Это было весной. Тесса прошлым летом получил диплом. Он жил в Латинском квартале, носил широкополую бежевую шляпу, галстук, завязанный бабочкой, увлекался речами Жореса, скульптурой Родена, верил в единственную любовь, но волочился за всеми мастерицами, кричал: «Пусть нашу кровь освежат пролетарии», – и, выпив два абсента, декламировал перед восхищенной белошвейкой стихи Реми де Гурмона:
Да будут груди богохульные благословенны
За скрытые грехи, за тайные измены!
Эти стихи он прочитал и Амали. Незадолго перед этим она приехала в Париж из монастыря: ее обучали урсулинки. Услыхав стихи, она смутилась и заплакала… Она повторяла: «Знаешь, Поль», – ничего больше не говорила и комкала крохотный кружевной платок. Он увез ее из театра. Играли в тот вечер «Эдипа». Трагик Муне-Сюлли восклицал, все потеряв: «Как жизнь страшна!..» Тогда были фиакры с крохотными оконцами, завешенными темно-синими шторами; а впереди сидел кучер в блестящем цилиндре. Они ехали по темной аллее Булонского леса. Тесса целовал Амали. На ней была шляпка с длинными лентами вроде капора. Она обнимала его и говорила: «Какое счастье!» И потом: «Грех!..» И еще крепче обнимала. Губы у нее были пухлые, как у Полет…

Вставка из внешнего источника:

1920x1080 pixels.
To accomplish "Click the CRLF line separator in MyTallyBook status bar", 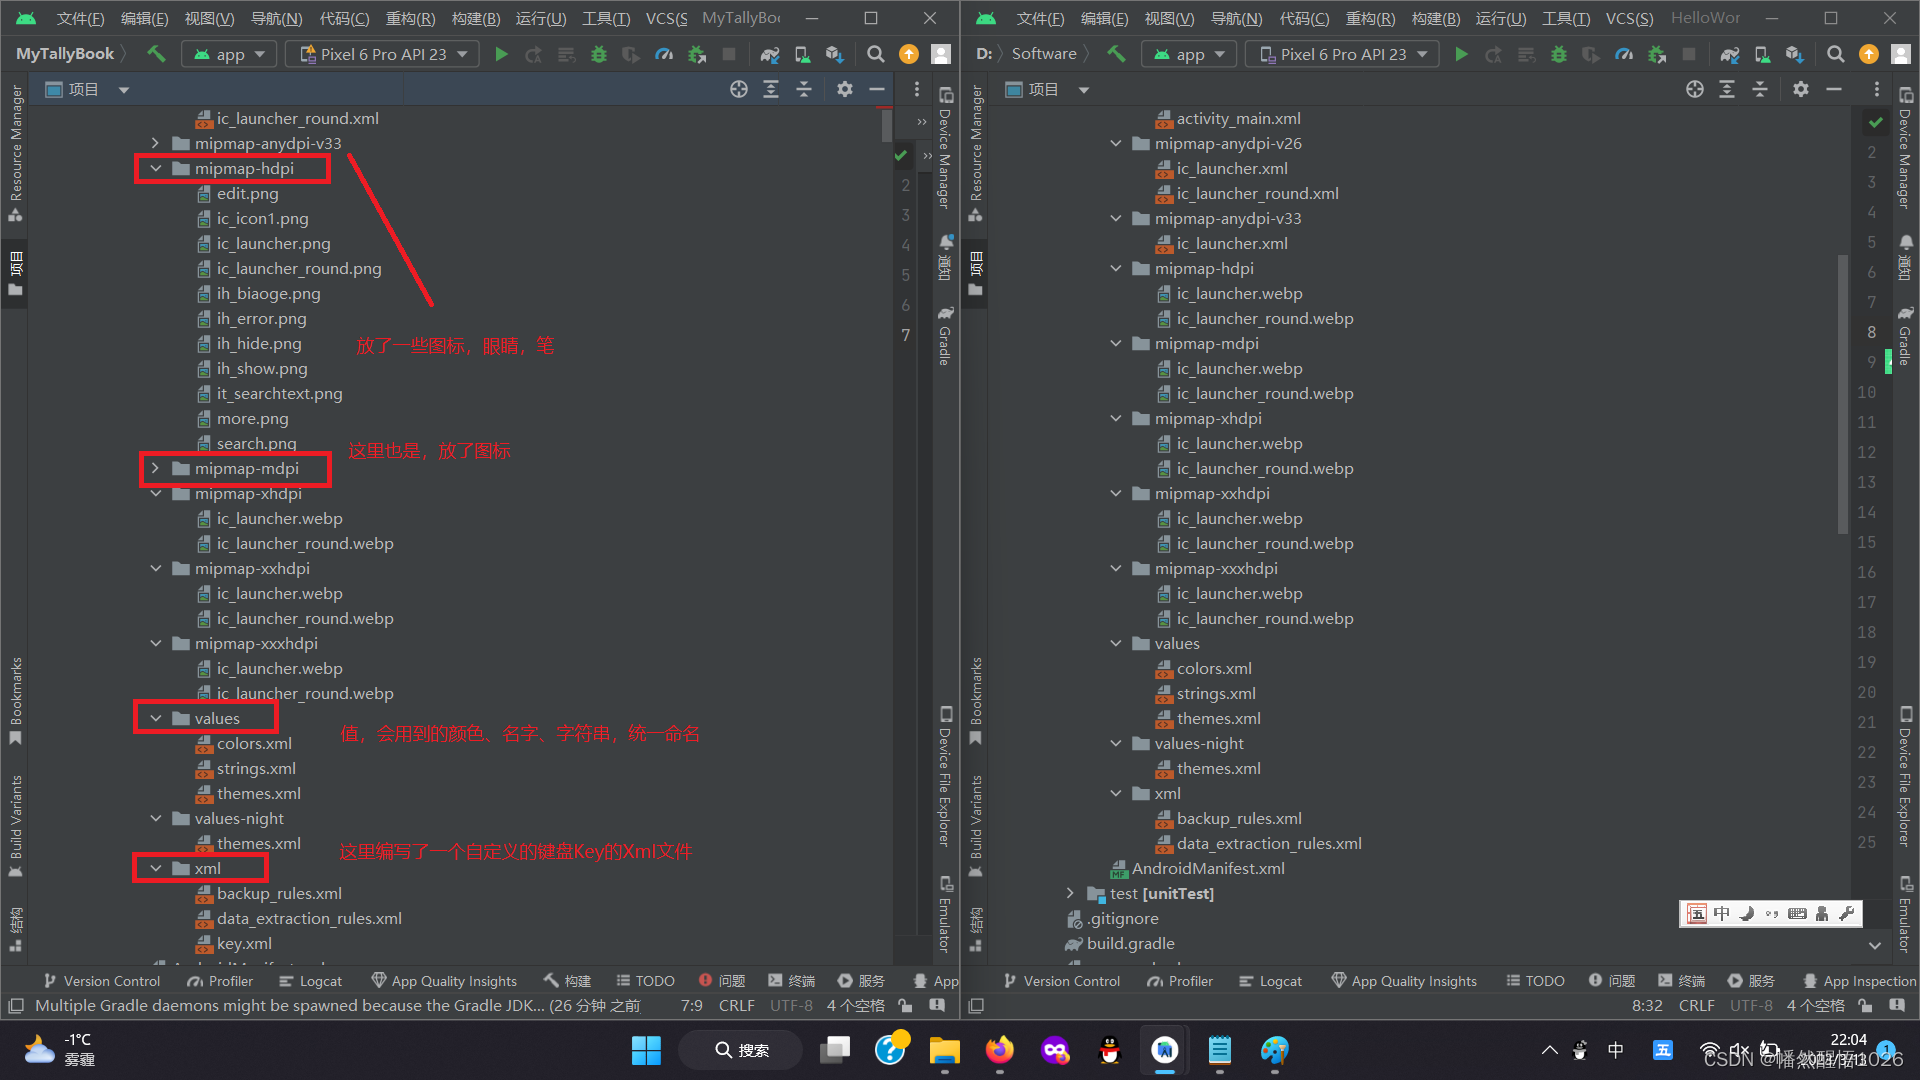I will coord(737,1005).
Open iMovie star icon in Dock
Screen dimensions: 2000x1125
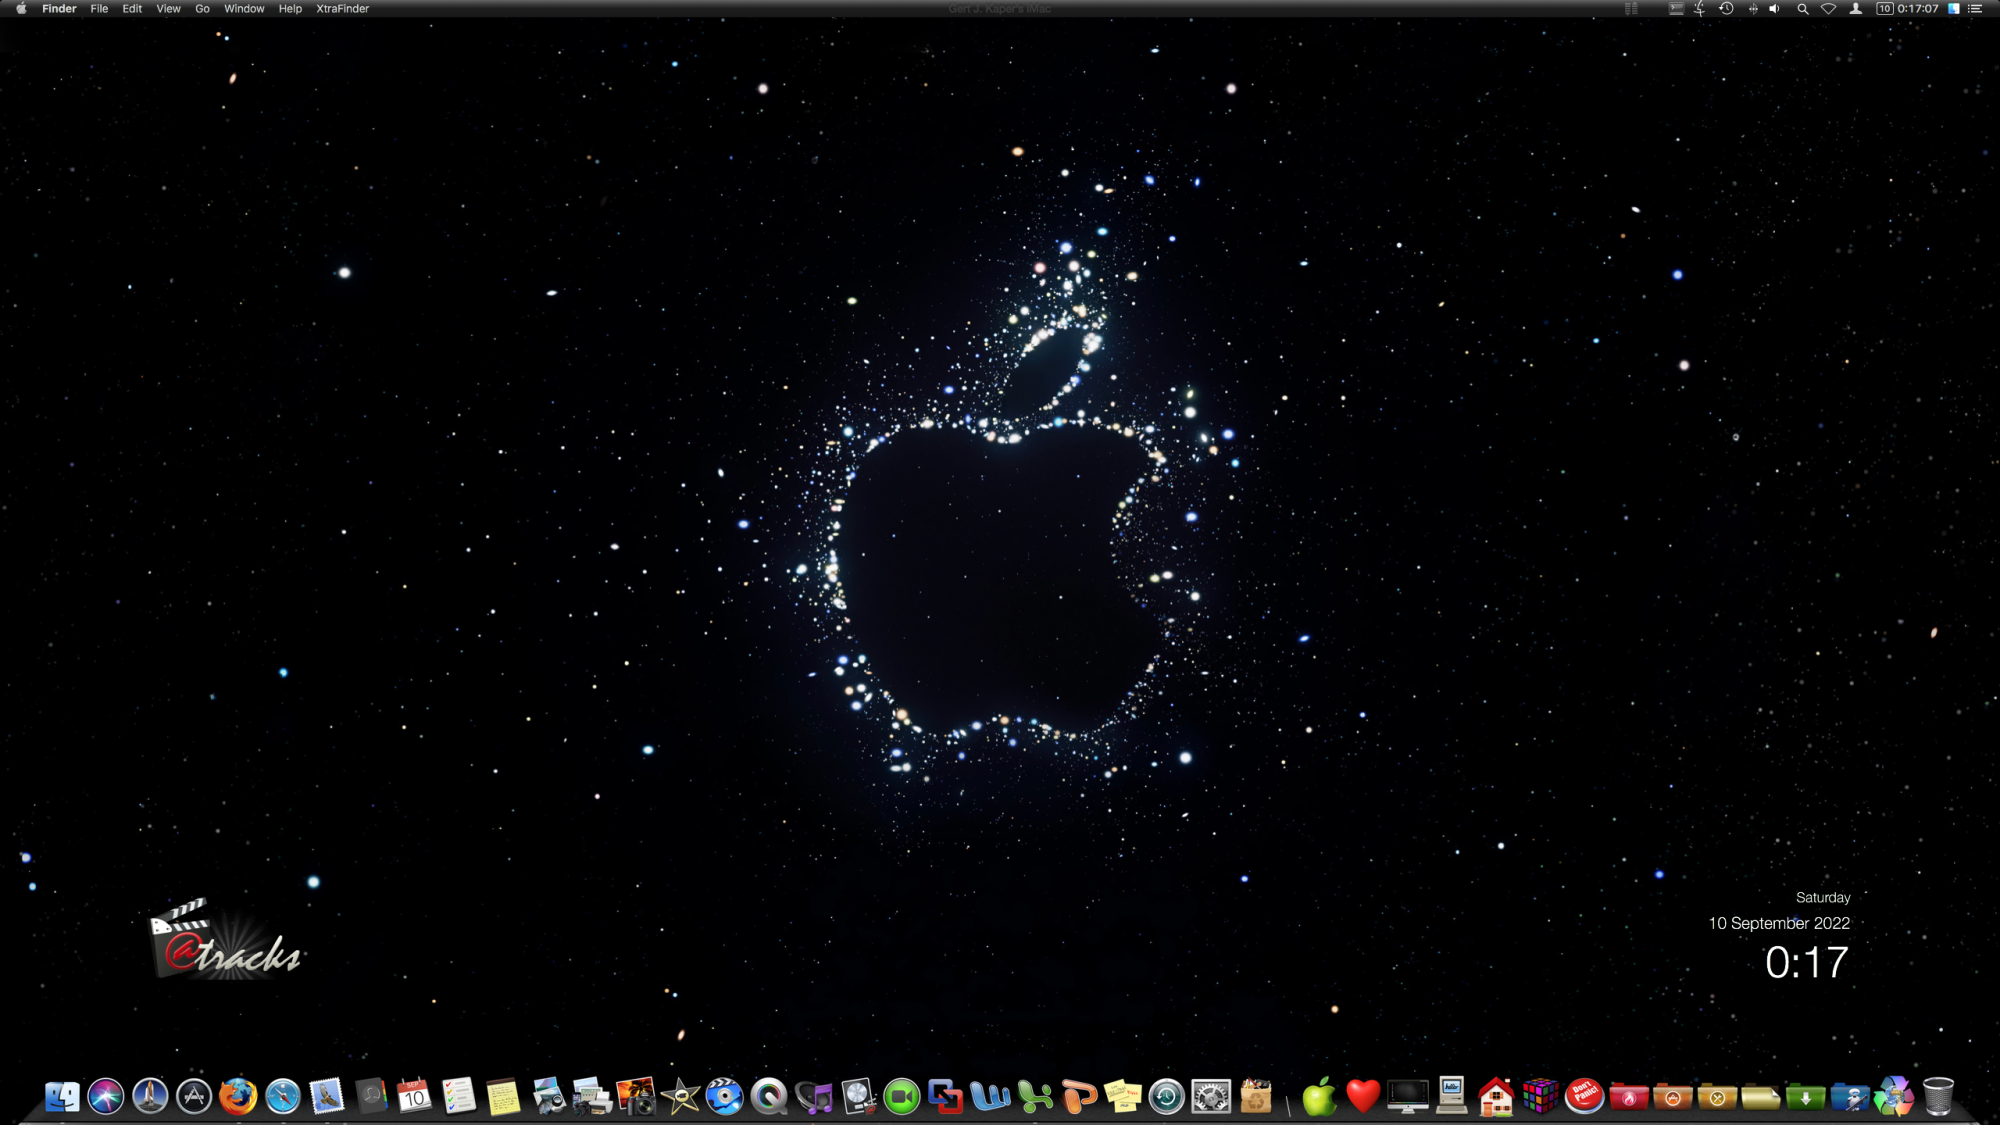[681, 1098]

Тесса рассердился на себя: все это не то! Он знал, что скорбь его глубже этих несвязных воспоминаний. Он стал повторять: «Умерла, умерла». Может быть, слово передаст боль? Но слово было пустым, официальным. Сколько раз он равнодушно говорил его о других? А если позвать Амали, она не услышит. Разве это возможно?.. У нее чуткий сон… Нет, теперь надо говорить: «был»… Он не может ей рассказать, как все было в Марселе, про Фуже, про пожар. И ничего больше ей не расскажет. Вот ее вязанье: не довязала ему кашне. Спицы, шерсть… Он зачем-то стал считать петли и задремал: в дороге не спал, волновался.
Он не слышал, как в комнату вошла Дениз. О смерти матери она прочитала в газете. Прибежала. А увидев покойницу, растерялась: никогда она не видела мать такой. Было в этом лице столько мудрости, что Дениз смутно подумала: «Я ее не знала!.. А теперь поздно…» Дениз взглянула на отца. Он спал с клубком зеленой шерсти на коленях. И лилии – как в церкви… Все это было невыносимо, как дурной сон. Чужое… Только рука матери была знакомой, понятной. Впервые Дениз увидела свое детство издалека. Она прижала к худой, твердой руке свои горячие губы и почувствовала, что плачет. Слезы сделали все простым, не облегчили горя, но успокоили. И, поплакав, Дениз вышла на цыпочках из комнаты. Прошла по хорошо ей знакомому длинному коридору. На фотографиях Тесса в адвокатском балахоне продолжал паясничать. А на улице было горько и празднично; только что прошел дождь; по асфальту плыли огни; все блестело – черное, темно-фиолетовое, серебряное.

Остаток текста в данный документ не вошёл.